View the full file on GitHub

First we add a buildscript section. This allows us to add repos and dependencies to the build script itself. Since we are going to use the Apache HTTP client libraries, that is what we want add to the classpath. We add the wait to the doFirst closure of the UAT task so that it blocks until the ping has been successful. The wait itself is simply a matter of running an HTTP GET until either a 200 code is returned or 5000 milliseconds has passed. Pretty simply stuff. Admittedly, the build script is starting to get a little ugly, so we could move the utility functions into an external plugin, or into the buildSrc directory of the tree, but for now, we’ll leave it where it is and move them out if we need them somewhere else or the mess becomes unbearable.

If you run ./gradlew uat at this point, it will fail with the message “Wait for expected condition timed out.” We need to write the endpoint that responds to the ping. In doing that, We’ll do a little refactoring on the way. We have good tests we can run–the old way if necessary–to make sure we don’t break anything, so it’s worth the investment.

...
class HelloServer {

  def HandlerCollection getHandlers() {
    HandlerCollection collection = new HandlerCollection();
    addHandlerWithContext(collection, "/hello", createHelloHandler())
    addHandlerWithContext(collection, "/ping", createPingHandler());
    return collection;
  }

  def static addHandlerWithContext(HandlerCollection collection, String context, Handler handler) {
    ContextHandler contextHandler = new ContextHandler(context)
    contextHandler.setHandler(handler)
    collection.addHandler(contextHandler)
  }

  def static createPingHandler() {
    { final String target, Request baseRequest,
      final HttpServletRequest request,
      final HttpServletResponse response ->
      response.setContentType("application/json")
      baseRequest.setHandled(true)
    } as AbstractHandler
  }
  ...
}

View the full file on GitHub

Super simple. Just added a new handler at “/ping” that always returns a 200. Make sure you kill the old server process if it’s still running so it doesn’t give you false positives, and run it again:

╰─➤  ./gradlew clean uat
:clean
:compileJava UP-TO-DATE
:compileGroovy
:processResources UP-TO-DATE
:classes
:copyDeps
:jar
:compileTestJava UP-TO-DATE
:compileTestGroovy
:processTestResources UP-TO-DATE
:testClasses
:test
> Building 85% > :uat2015-01-04 13:53:15.478:INFO:oejs.Server:jetty-8.1.16.v20140903
2015-01-04 13:53:15.511:INFO:oejs.AbstractConnector:Started SelectChannelConnector@0.0.0.0:8080
:uat
:cleanup

BUILD SUCCESSFUL

Total time: 6.598 secs

Hopefully you will see something like the above, meaning all is well.

Improving the Pipeline

Finally with all that done, we can enhance the pipeline. Back on Snap, we add the uat stage to my pipeline and then run it. Adding UAT to Snap

Now you are running your UAT in your build pipeline! If you have any doubt, introduce a breaking change and watch the build go red.

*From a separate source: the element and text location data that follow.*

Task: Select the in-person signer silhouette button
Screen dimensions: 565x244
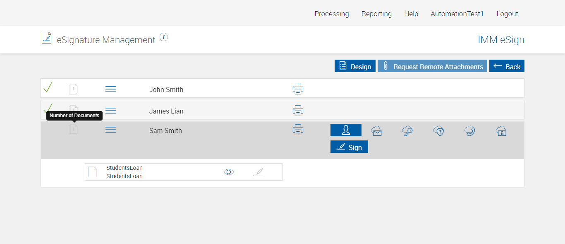Action: (346, 130)
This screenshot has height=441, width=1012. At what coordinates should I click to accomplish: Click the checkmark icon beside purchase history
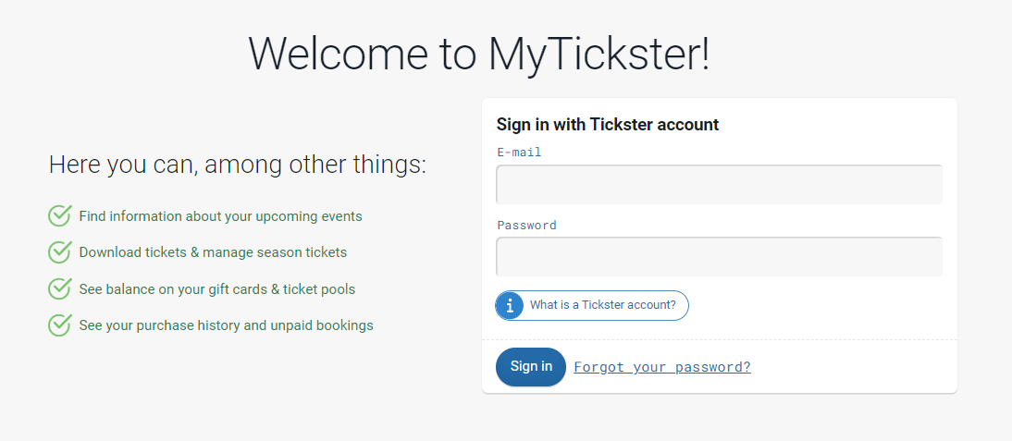click(59, 325)
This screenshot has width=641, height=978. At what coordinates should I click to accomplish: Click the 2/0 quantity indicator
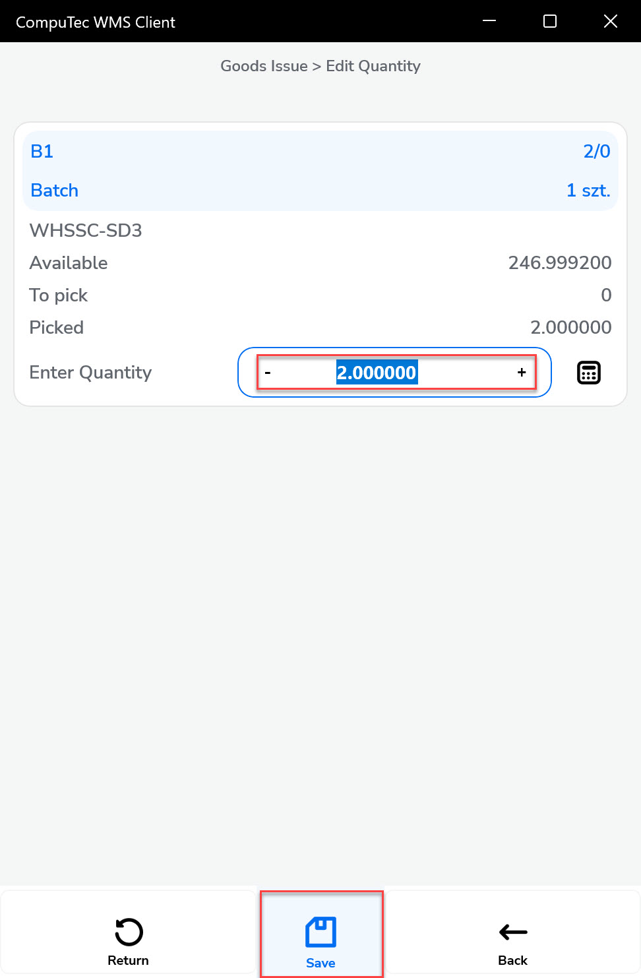[x=596, y=152]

It’s time to move from continuous integration to continuous delivery. In the next section, we push the app to our deployment target.

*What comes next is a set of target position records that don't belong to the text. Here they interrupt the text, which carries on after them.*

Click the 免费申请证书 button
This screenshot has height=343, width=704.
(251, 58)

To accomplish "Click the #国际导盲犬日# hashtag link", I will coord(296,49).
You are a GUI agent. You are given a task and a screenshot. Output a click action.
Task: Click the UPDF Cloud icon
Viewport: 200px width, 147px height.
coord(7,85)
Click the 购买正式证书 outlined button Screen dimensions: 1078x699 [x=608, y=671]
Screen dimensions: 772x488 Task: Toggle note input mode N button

Continue to “Section 5: Automated Deployment”

Getting the Source

Source code for this section can be cloned from GitHub with the command: 

git clone https://github.com/danielsomerfield/apigee-tutorial.git
If you already have the source, you can switch to the correct tag with the following: 
git checkout setup-snap-ci
Feel free to create a fork of the code and create pull requests for any proprosed changes to the tutorial.